**To-do list**
A: According to the ISO 27001 passage, when was the standard published, and by which two bodies?
B: Carry on the ISO 27001 passage from its final line.

Customers who want to enter into contracts with data centers, website hosting providers, cloud computing infrastructure providers typically enquire about SAS 70 compliance.

More Info @ https://www.pcisecuritystandards.org/

ISO 27001

What is it?

A Information Security Management System (ISMS) standard published in October 2005 by the International Organization for Standardization (ISO) and the International Electrotechnical Commission (IEC)

What does it do?

The standard attempts to bring a structure around information management in enterprises. As information becomes a key asset for enterprises, the need to define standard processes around Information Management and continually keep refining these became the driving factors for the establishment of this standard. The standard defines a model that covers legal, physical and technical aspects of information management. It is a top down, risk-based approach and is technology-neutral. The model is defined in 6 steps

  • Define a security policy.
  • Define the scope of the ISMS.
  • Conduct a risk assessment.
  • Manage identified risks.

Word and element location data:
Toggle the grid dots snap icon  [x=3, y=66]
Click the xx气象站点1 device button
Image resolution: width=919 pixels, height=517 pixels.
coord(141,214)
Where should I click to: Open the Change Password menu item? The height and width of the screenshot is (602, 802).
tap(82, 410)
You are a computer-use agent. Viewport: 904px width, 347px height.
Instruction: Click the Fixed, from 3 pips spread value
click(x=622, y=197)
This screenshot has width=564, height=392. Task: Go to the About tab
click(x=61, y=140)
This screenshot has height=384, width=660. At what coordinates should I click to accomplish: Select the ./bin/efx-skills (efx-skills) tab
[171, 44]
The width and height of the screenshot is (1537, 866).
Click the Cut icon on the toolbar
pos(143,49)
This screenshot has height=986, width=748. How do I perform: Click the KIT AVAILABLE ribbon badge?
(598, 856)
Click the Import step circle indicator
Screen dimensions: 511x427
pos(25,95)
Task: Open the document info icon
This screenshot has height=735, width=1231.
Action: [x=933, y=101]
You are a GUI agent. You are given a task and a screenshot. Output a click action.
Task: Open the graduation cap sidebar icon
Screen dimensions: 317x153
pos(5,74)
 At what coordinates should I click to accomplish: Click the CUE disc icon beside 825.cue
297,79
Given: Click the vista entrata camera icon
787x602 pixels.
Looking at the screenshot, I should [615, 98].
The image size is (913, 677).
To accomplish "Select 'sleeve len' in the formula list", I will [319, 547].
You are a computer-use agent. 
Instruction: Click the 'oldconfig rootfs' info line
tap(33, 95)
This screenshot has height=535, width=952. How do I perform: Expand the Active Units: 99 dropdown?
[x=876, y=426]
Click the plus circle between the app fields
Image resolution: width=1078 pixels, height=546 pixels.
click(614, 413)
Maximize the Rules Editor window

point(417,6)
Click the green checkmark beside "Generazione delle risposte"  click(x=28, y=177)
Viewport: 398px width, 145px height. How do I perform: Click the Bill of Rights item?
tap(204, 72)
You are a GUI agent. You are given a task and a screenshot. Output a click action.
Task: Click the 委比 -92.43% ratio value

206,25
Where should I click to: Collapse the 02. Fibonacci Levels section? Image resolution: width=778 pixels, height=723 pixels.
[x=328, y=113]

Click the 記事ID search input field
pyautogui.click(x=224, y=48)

**Task-by-task results**
A: It was published in October 2005 by the International Organization for Standardization (ISO) and the International Electrotechnical Commission (IEC).

B:
  • Select control objectives and controls to be implemented.
  • Prepare a statement

Who asks for it?

Customers while dealing with cross border transactions are more comfortable in ensuring that information passed on to other organizations are safe and do not fall into the false hands. 

More Info @ http://www.27000.org/

Data Protection Directive (DPD)

What is it?

A set of European Union (EU) regulations that deal with personal data of individuals and their processing & movement.

What does it do?

With privacy laws being some of the most stringent among the European nations, the EU has made the DPD a part of its privacy and human rights laws. This directive governs both automated and non automated processing of data. It assumes significance in the cloud computing scenario as more and more online services require individuals to divulge personal data while subscribing to services.

The EU directive incorporates the seven principles recommended by OECD (Organization for Economic Cooperation and Development) earlier. The seven principles state

  • Notice: Give the individual notice when data is being collected
  • Purpose: State the purpose for which the data is being collected and data collected should be used only for this purpose
  • Consent: Get the individual's consent before disclosing data
  • Security: Ensure data collected is secure from potential misuse
  • Disclosure: Individuals need to be informed on who is collecting their data
  • Access: Individuals should be allowed access to their data and must be allowed to changer erroneous data.
  • Accountability: Individuals should have an ability to hold the data collectors accountable for the above principles

Who asks for it?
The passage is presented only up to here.